» PROBLEMS
a – From the investing text, list the different ways passive ESG funds operate.
b – Carry on the investing text, starting right after its last sentence.

» EXCERPTED TEXT
>> START
The next decision is whether you want an ESG fund or a mainstream equivalent. ESG stands for Environmental, Social and Governance (read more on ESG investing here). These funds are designed to deliver benefits for the environment and wider society as well as a financial return.
Passive ESG funds operate in different ways. Some have a negative filter (they weed out polluting stocks, or firms that don’t treat their staff well, for example). Some have positive filters (they include firms that score well on ESG issues). Others won’t exclude so-called “sin stocks” but will give them a smaller weighting compared to firms with a higher ESG score.
Index fund or ETF?
Finally, you need to decide whether you want an index fund or an ETF, or Exchange Traded Fund (read more on where to invest in ETFs here.
Unlike index funds, ETFs can be traded on an exchange during normal trading hours, although that’s a not a reason for ordinary investors to use them.
More importantly, they’re generally more transparent and slightly cheaper, which are genuine advantages.
>> END
» DATA ENTRIES
>> START
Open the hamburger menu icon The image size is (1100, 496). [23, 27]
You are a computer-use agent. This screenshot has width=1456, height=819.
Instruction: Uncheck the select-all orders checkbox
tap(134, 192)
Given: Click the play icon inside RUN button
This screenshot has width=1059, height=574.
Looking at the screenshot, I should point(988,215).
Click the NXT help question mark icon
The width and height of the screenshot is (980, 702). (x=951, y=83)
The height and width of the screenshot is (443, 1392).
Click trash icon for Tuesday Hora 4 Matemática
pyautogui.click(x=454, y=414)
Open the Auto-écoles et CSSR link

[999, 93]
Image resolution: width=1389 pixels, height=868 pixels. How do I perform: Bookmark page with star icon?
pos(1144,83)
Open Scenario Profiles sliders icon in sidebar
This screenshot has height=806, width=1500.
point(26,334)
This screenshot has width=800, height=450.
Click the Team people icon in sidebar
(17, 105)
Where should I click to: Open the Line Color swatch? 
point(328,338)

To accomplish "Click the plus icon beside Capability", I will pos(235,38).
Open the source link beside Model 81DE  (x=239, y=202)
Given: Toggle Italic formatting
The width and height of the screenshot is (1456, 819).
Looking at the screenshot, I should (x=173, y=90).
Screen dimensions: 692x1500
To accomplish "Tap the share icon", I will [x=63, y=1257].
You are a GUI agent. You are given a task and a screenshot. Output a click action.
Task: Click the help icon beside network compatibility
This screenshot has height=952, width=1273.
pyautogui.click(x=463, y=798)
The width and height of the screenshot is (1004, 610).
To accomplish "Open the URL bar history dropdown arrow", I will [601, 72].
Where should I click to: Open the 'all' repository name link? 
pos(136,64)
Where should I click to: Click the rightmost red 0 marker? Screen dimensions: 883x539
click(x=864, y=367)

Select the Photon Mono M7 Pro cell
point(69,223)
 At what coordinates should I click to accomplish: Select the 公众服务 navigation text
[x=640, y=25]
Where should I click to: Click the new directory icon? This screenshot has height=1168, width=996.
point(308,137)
>> END
» TASK-BY-TASK OUTPUTS
a –
- A negative filter that weeds out polluting stocks or firms that don't treat their staff well
- Positive filters that include firms scoring well on ESG issues
- Keeping so-called "sin stocks" but giving them a smaller weighting than firms with a higher ESG score

b –
But beware: not all are ETFs are passively managed.
Concluding remarks on choosing a passive fund
Those, then, are the four main choices to make. Whatever your personal preferences, you should find at least few funds to choose from.
Remember, cost isn’t everything, but on the whole, the cheaper the fund the better. You should also choose a fund with a low tracking error — in other words, that tracks the relevant index as closely as possible.
Finally, whichever route you go down, make sure you invest for the long term. More important than the fund you pick is your ability to stick with it, whatever the future holds.